If the accused does not appear in court after the bailable warrant has been issued, the court will issue a non-bailable warrant against the defendant under Section 70 of the Code of Criminal Procedure. Under Section 70, the court orders the police and gives them the power to arrest the accused anytime, and anywhere (including breaking open the doors and walls of their home or the place where they want to hide from arrest). If the accused does not want to appear in court even after the arrest warrants have been issued without bail, the judge can declare the accused to be a “criminal accused” under Sections 82 , Section 83 of CrPC.

The declaration of the proclaimed offender means that any citizen of India can arrest the accused at any time and anywhere.
The proclaimed offender’s passport is automatically confiscated so that the accused does not leave the country.
If the accused was in government service at the time of the criminal declaration, they will be expelled, and if not, they will not be able to join any government position at any level in their life, even if they are declared a proclaimed offender for only one day.

Offenses on which the court declares the absconding person as a proclaimed offender

If a person commits the following crimes or offences and absconds, they may be declared as the proclaimed offender under Section 82 of CrPc.

Someone who has committed a home trespass to commit a crime that is punishable by death.
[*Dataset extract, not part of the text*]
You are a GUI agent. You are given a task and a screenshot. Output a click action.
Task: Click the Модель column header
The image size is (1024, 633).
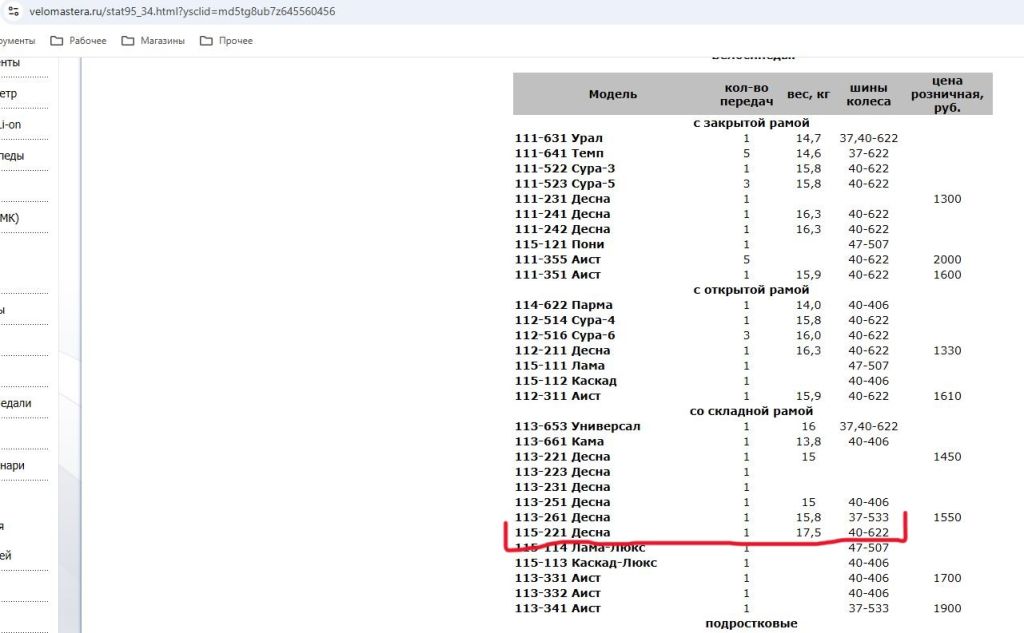tap(612, 94)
Anyone who causes serious injury or death in the event of a break-in or break-out.
Murder, or Culpable homicide amounting to murder.
Kidnapping, kidnapping for murder, kidnapping to cause serious harm to a person, slavery, etc.
Being a member of a group causes serious injury or death by stepping on someone’s property.
One who causes fire or explosive damage with the intent to destroy individual property or state property.
Who commits theft with the intent or intent to injure or kill someone, who commits or attempts to commit a robbery, who commits dacoity or dacoity with murder, who commits fraud or theft in an attempt to cause death or serious injury, who attempts to commit robbery or deceit armed with a deadly weapon, and who prepares to commit or gather to Commit Dacoity.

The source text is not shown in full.